The task:
Copies of all lines containing the string "agent" are needed from the data below.

Records for the task:
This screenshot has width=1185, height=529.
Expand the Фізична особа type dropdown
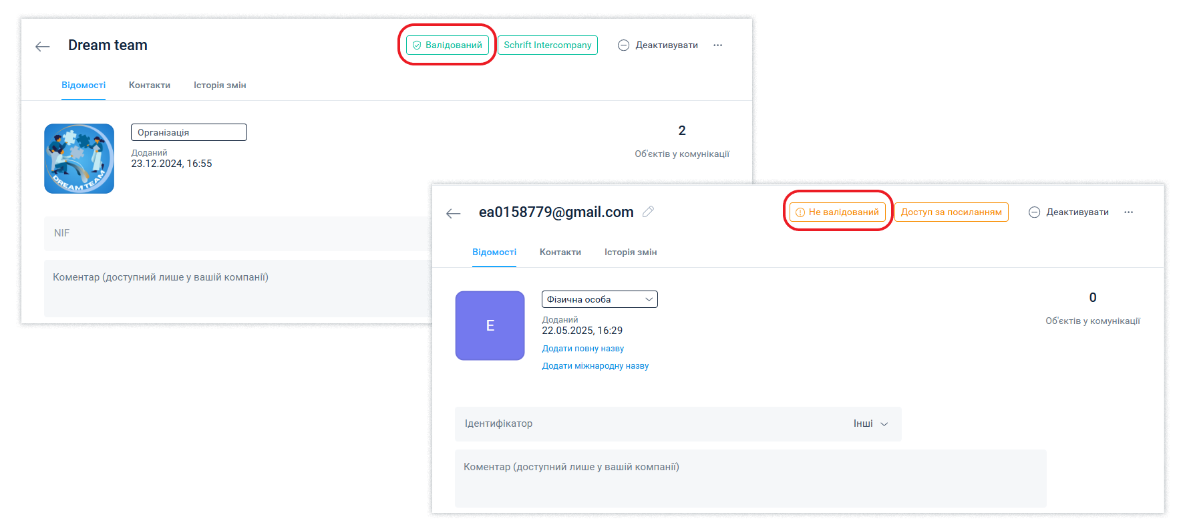(x=599, y=299)
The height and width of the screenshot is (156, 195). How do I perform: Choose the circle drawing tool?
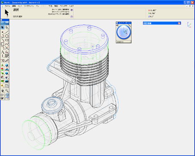pos(7,36)
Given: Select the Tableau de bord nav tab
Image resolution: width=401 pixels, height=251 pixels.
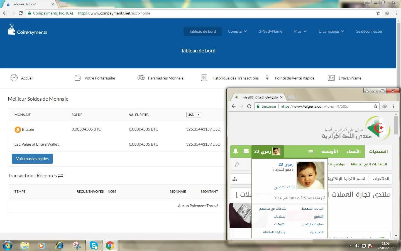Looking at the screenshot, I should tap(202, 31).
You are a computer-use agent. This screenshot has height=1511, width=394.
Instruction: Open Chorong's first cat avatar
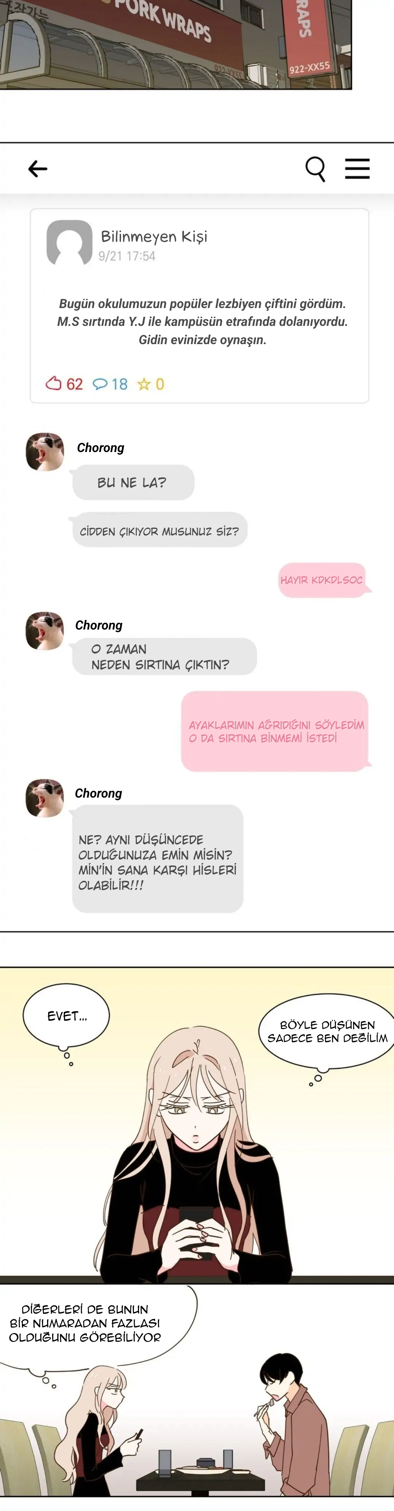click(x=45, y=452)
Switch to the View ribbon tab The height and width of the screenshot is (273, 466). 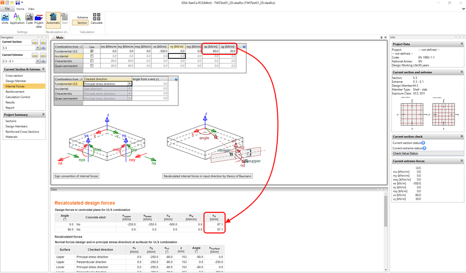31,9
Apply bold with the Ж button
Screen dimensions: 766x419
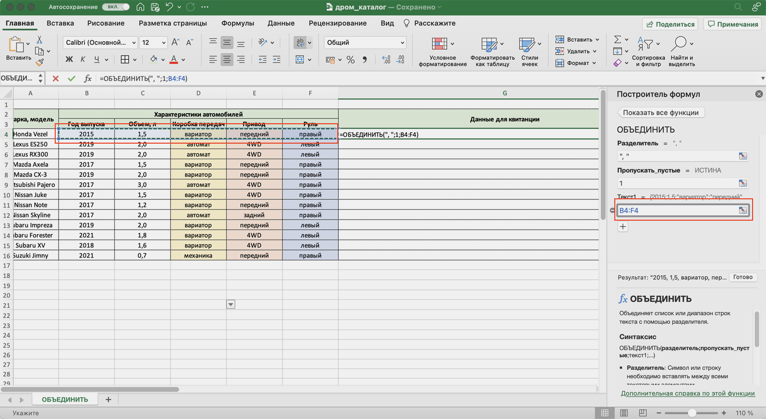(69, 60)
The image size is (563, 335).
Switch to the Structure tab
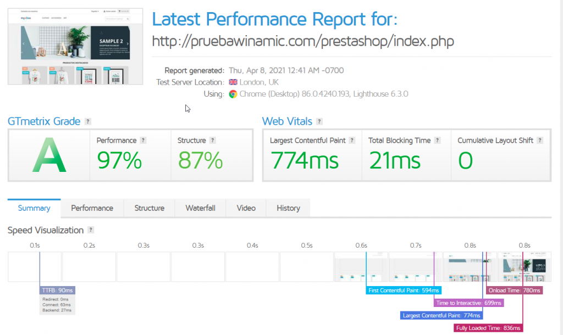tap(150, 208)
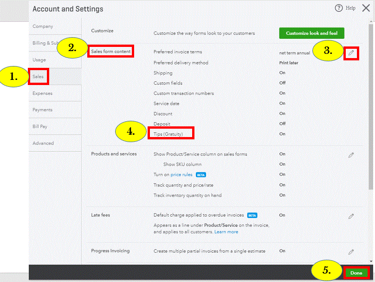Click the Sales form content heading
The width and height of the screenshot is (375, 282).
point(110,52)
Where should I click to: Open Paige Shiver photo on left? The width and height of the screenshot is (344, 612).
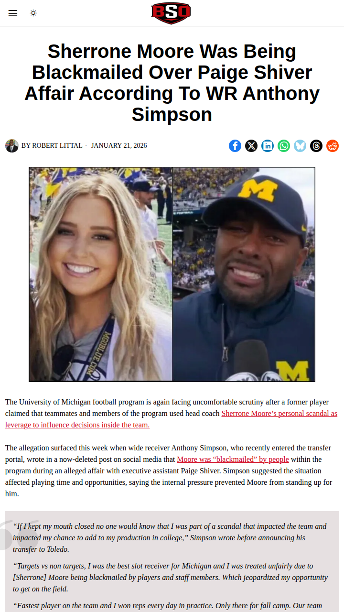point(101,274)
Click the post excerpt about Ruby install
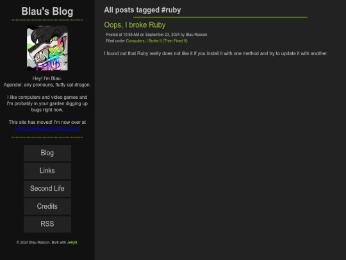The width and height of the screenshot is (346, 260). pos(216,53)
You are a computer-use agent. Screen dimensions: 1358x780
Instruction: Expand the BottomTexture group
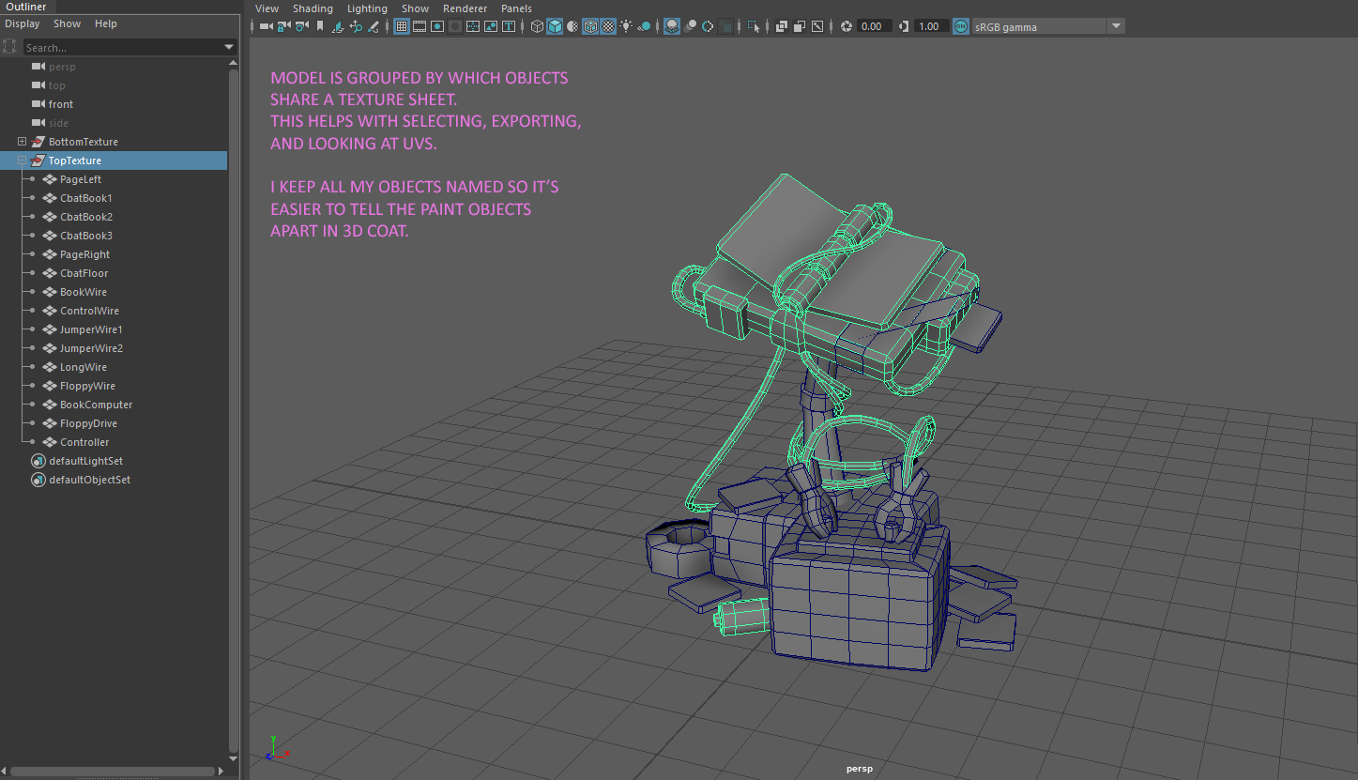point(23,142)
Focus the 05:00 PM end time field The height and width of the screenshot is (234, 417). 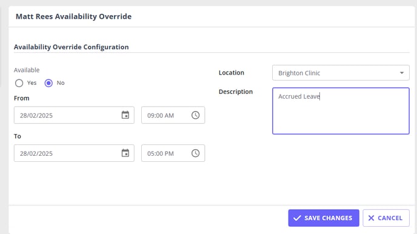(x=173, y=153)
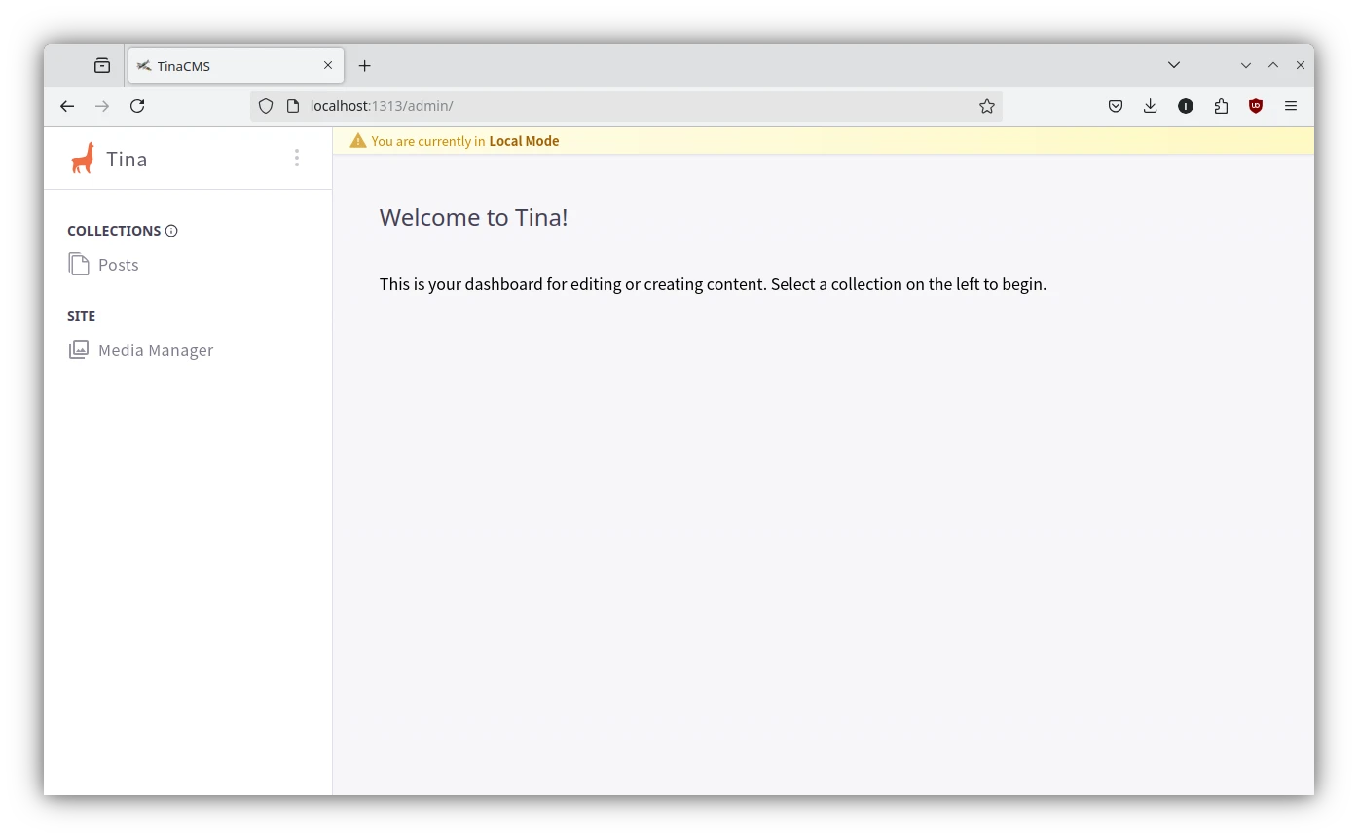Click the Local Mode warning triangle icon

[x=358, y=141]
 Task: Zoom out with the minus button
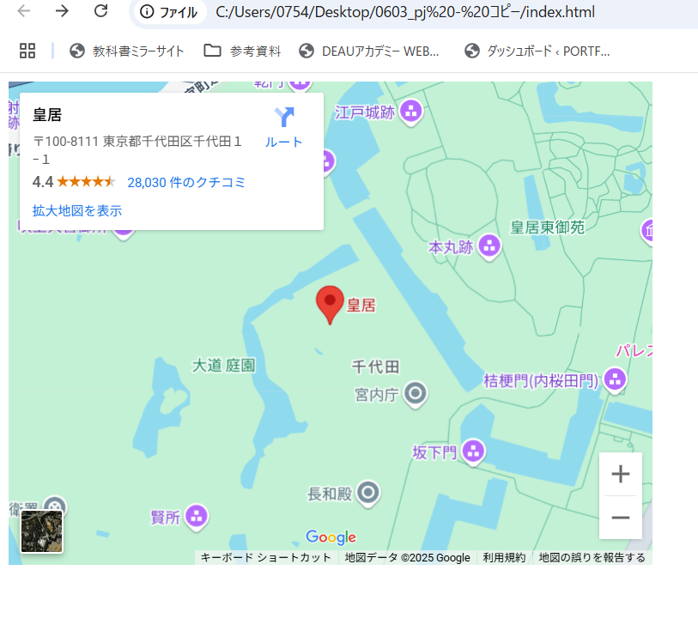(x=620, y=518)
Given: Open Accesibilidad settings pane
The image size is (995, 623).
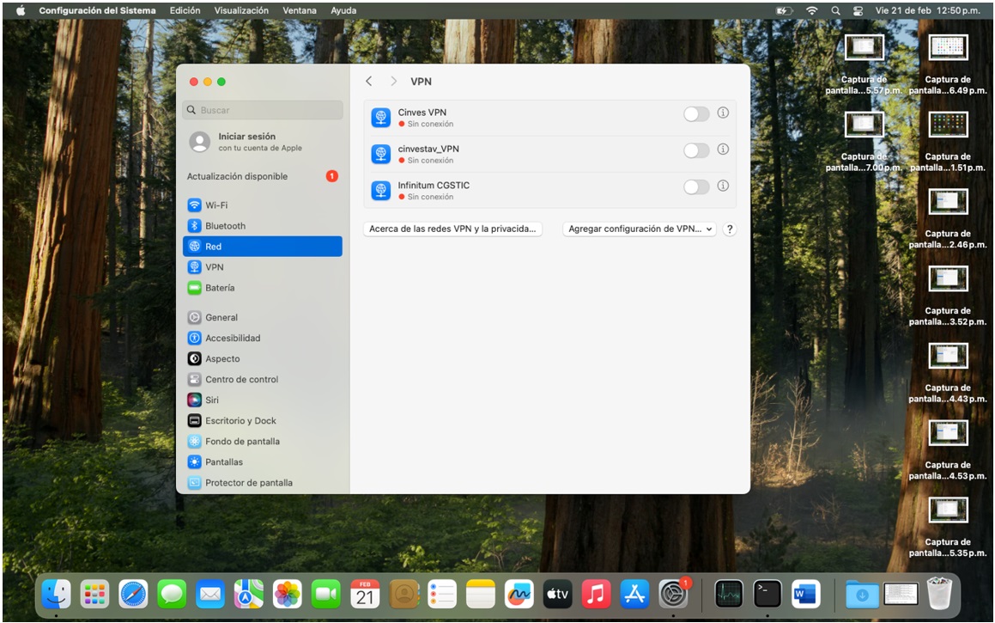Looking at the screenshot, I should 232,338.
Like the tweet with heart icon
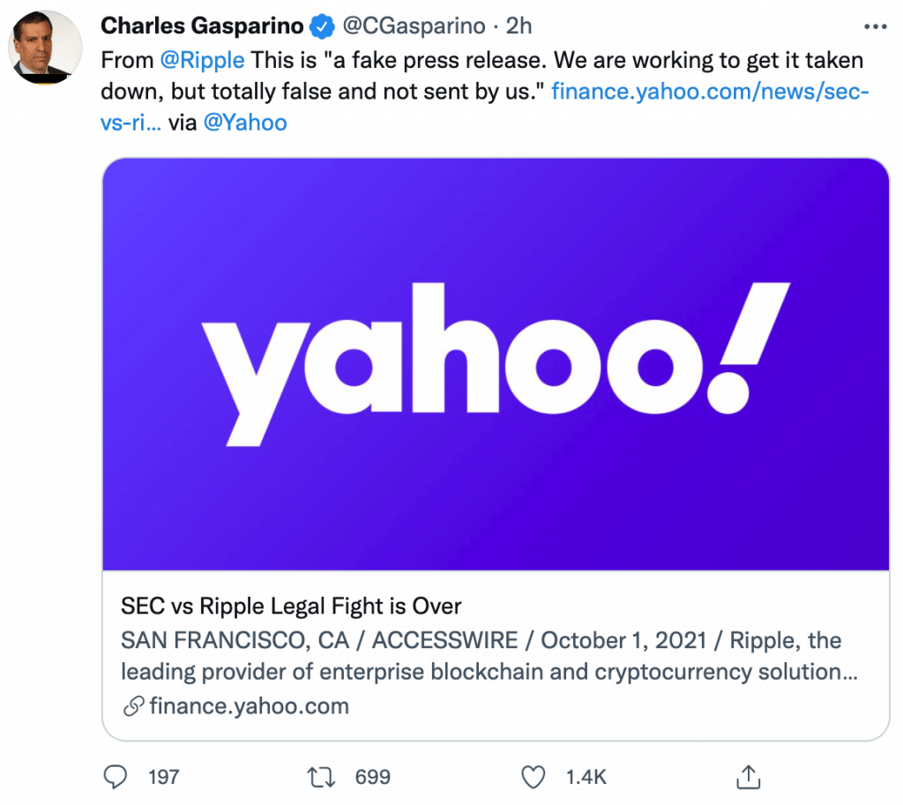The image size is (903, 805). [533, 777]
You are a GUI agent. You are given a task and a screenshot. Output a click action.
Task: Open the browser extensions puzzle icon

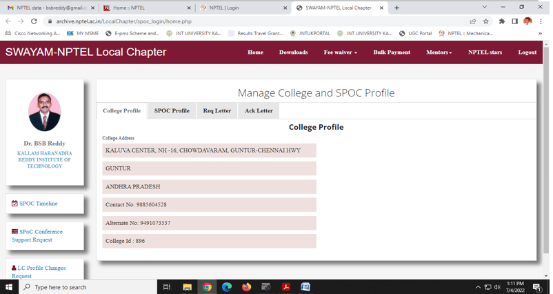coord(501,21)
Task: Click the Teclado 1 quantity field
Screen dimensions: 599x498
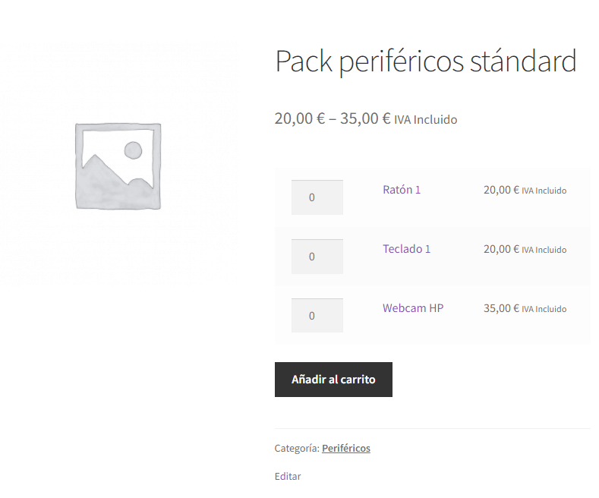Action: [x=317, y=257]
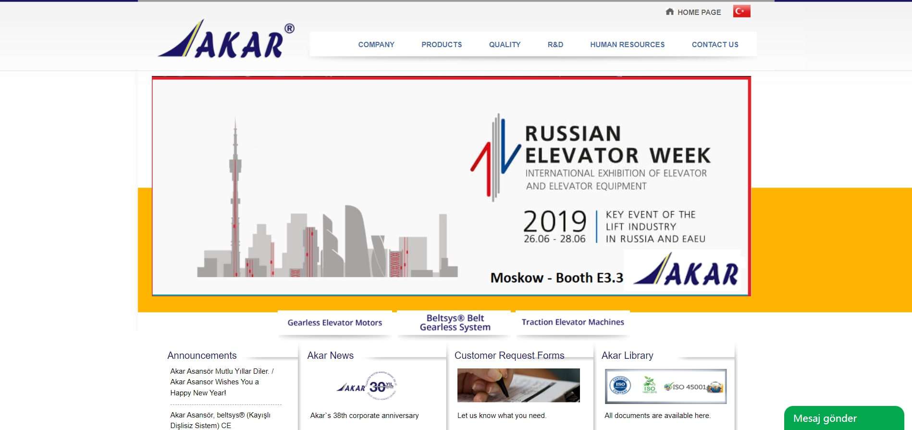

Result for this task:
You are a computer-use agent. This screenshot has height=1511, width=394.
You are a computer-use agent. Screen dimensions: 1358x780
You are a GUI agent. You are given a task and a screenshot. Output a click action.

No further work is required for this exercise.